What's wrong with the Prescott one? I'm trying to replace my Celeron and the Prescott is more attractive because it's cheaper. I heard that Prescotts get hot, but is that a big deal?
post #2 of 5
Thread Starter 
http://www.newegg.com/app/ViewProduc...116-130&depa=1

Would that one be faster than a 2.6 Celeron?
post #3 of 5
prescotts do run hoter then northwoods

as long as the system runs cool now you should be fine.

usaly the northwoods are faster then others and only at the same speed

I would stear clear if you are putting one in a laptop
post #4 of 5
also you have to look at what the board supports too
post #5 of 5
I would reccomend a Northwood over a Prescott any day. But not the older Northwoods. Im talking about the 800fsb "C" chips.

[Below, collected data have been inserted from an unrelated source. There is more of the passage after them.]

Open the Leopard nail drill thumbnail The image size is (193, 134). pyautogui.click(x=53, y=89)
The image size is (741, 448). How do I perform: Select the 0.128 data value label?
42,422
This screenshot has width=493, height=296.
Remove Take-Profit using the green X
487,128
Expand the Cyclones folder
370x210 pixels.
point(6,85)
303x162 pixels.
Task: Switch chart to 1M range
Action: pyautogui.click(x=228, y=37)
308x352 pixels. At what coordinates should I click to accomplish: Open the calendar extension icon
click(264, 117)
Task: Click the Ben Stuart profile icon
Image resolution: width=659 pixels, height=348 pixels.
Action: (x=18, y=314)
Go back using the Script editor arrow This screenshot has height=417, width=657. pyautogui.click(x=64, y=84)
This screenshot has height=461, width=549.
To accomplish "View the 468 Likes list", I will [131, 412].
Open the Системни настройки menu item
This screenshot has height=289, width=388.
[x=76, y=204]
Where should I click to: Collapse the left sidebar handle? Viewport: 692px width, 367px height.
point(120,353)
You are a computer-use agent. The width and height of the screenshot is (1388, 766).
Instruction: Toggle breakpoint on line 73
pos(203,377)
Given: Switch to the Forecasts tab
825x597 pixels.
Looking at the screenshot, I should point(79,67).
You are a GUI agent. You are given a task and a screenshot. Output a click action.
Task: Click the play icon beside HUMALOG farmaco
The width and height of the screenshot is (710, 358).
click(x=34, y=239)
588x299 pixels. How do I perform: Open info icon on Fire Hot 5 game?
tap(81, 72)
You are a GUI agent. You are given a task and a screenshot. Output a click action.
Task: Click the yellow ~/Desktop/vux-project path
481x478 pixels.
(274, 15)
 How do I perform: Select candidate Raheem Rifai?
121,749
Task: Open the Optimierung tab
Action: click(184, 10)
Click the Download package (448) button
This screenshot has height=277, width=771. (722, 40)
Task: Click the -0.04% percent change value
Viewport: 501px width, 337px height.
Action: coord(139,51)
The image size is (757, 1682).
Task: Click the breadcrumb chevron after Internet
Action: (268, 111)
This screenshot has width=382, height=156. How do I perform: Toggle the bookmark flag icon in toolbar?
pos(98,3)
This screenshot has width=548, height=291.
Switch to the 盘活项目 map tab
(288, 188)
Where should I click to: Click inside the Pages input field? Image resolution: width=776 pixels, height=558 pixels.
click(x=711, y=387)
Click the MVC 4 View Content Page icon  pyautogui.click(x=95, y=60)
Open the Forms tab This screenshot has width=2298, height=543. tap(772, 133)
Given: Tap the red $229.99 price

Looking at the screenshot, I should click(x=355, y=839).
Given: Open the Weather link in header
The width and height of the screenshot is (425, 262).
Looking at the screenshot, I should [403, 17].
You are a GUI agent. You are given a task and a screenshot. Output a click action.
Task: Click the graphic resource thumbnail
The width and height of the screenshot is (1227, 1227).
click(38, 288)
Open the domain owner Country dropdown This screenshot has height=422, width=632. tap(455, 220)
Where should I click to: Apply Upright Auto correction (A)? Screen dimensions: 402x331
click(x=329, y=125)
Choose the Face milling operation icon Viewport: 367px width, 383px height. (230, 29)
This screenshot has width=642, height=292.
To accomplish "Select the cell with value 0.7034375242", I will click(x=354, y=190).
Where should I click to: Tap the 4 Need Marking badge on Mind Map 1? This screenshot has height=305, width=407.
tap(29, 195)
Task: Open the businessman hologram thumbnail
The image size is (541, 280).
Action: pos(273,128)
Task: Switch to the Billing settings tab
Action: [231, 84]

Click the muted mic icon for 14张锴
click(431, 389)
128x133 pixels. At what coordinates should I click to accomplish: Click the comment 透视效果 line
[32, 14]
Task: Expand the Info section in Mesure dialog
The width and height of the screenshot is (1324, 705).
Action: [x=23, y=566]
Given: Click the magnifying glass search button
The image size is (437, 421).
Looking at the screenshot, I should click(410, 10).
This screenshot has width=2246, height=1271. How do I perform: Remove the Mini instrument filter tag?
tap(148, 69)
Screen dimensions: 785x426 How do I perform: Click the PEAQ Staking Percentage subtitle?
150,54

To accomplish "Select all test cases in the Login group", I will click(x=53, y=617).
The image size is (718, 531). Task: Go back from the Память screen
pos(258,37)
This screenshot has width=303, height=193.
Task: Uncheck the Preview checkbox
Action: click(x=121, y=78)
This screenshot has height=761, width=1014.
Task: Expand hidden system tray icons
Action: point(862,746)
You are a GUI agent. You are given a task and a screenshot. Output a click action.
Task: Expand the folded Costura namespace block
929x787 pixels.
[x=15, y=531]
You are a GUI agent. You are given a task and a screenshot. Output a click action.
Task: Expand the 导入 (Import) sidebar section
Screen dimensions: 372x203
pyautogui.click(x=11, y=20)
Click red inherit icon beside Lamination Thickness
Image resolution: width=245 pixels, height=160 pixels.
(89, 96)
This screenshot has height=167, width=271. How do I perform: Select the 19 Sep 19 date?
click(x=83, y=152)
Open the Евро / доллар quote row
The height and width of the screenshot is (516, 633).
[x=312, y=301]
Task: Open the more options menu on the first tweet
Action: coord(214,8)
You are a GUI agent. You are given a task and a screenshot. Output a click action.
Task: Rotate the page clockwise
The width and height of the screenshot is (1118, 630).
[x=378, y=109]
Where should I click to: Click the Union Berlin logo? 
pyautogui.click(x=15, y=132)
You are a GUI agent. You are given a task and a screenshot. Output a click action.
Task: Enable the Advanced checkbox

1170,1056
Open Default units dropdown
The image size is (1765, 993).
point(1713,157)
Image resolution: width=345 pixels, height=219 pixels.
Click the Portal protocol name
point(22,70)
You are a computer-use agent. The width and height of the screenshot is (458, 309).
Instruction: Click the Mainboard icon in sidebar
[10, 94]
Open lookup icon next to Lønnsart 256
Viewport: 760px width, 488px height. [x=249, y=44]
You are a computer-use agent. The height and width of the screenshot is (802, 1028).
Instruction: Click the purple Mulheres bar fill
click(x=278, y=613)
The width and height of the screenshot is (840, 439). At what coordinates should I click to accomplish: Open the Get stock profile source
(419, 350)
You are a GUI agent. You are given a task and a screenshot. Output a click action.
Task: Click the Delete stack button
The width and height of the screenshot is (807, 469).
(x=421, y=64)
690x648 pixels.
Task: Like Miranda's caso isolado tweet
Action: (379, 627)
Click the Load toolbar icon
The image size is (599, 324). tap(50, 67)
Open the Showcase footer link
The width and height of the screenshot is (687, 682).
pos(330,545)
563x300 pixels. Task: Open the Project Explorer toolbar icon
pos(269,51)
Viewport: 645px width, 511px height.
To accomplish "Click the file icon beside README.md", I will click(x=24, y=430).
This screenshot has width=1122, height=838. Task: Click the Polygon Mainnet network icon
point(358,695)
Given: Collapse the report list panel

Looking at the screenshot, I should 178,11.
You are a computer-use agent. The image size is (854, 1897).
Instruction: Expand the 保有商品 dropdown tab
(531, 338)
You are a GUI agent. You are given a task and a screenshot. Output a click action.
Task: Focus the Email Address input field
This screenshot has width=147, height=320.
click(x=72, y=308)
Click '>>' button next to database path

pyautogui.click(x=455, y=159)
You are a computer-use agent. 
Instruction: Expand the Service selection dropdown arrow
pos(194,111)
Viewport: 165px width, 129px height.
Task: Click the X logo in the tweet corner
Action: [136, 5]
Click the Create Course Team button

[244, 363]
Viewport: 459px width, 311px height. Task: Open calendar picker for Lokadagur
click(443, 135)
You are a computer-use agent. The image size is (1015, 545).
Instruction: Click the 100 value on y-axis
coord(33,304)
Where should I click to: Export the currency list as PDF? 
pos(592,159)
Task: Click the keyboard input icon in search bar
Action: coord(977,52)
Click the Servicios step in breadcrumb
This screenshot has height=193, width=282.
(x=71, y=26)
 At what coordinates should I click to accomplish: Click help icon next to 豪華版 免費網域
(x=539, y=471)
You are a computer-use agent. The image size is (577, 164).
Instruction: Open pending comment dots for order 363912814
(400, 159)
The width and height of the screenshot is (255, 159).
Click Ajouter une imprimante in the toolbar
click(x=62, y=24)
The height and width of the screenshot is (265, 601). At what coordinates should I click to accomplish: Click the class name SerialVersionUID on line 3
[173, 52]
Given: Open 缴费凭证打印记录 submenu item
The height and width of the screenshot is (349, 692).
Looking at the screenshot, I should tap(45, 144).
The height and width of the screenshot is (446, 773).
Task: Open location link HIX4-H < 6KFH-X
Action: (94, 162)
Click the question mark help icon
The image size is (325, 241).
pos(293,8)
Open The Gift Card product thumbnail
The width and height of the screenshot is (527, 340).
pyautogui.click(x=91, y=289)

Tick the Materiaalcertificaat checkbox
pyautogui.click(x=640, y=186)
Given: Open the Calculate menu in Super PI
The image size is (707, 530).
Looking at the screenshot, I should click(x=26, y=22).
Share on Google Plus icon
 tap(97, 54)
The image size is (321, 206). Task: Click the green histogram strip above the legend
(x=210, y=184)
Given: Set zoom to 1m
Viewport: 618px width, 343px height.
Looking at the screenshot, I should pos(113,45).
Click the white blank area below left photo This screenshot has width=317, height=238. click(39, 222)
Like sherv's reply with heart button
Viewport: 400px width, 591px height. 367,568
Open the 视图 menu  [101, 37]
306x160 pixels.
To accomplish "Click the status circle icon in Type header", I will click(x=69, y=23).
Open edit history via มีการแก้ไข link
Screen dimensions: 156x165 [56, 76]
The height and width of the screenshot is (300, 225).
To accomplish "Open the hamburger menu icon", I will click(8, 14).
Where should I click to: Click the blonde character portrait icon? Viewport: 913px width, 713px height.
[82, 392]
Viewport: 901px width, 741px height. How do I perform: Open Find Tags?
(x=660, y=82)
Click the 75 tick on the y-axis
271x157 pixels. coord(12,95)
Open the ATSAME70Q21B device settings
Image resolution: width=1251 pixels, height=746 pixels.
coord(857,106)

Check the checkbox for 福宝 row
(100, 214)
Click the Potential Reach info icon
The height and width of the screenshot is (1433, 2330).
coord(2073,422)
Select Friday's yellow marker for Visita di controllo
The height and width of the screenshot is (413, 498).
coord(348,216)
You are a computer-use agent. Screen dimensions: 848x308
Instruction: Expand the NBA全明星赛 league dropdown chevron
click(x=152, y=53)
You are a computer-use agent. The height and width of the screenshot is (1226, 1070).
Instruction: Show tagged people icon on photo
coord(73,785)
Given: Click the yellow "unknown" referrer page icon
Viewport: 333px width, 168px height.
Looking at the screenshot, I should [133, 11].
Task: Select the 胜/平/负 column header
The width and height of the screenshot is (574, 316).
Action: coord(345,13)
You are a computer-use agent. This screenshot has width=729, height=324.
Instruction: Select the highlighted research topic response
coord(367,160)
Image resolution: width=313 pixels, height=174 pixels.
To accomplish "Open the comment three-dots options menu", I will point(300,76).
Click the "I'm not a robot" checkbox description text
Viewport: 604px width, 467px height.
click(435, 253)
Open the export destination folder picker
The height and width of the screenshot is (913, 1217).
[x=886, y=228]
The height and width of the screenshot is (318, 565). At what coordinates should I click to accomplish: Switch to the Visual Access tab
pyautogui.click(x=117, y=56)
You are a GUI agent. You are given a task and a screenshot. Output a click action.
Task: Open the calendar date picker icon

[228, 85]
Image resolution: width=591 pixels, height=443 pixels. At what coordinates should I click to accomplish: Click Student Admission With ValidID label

A year or two ago, the Northwood Pentium 4 2.4C chip emerged as the most famous of the C chips. The C chip range went from 2.4GHz to 3.2GHz. All the chips overclocked to around 3.0GHz - 3.9GHz But most max out at at around 3.2 - 3.6 depending on cooling and the chip you bought. The 2.4C became the most famous as it was.

1. The cheapest

2. The best overclocker

Most 2.4C's could do 3GHz on stock cooling no problem. As the other chips could. Most air coolers hit around 3.0 - 3.2 for their 24/7 clocks. Watercoolers however, could hit speeds up to 3.6GHz, running at 300fsb, or 1200fsb quad pumped and that could be run 24/7 without many problems. If you think about it, it's a minimum of 600MHz overclock, or 25% overclock and with watercooling, a 50% overclock. With Phase change, the C series could hit 4GHz, but with difficulty and definately not a 24/7 clock, though it is stable.
A hitch of the Northwood chips is that it has something we refer to as the SNDS, or Sudden Northwood Death Sydnrome which occurs when you put 1.8v through the Northwood for extended periods of time, which sort of limits the overclock.
The Northwood, was shown to beat the Prescott in all gaming tests at the same clock speed, while running alot cooler. I think it somewhat similar to the thermal characteristics of the Athlon64.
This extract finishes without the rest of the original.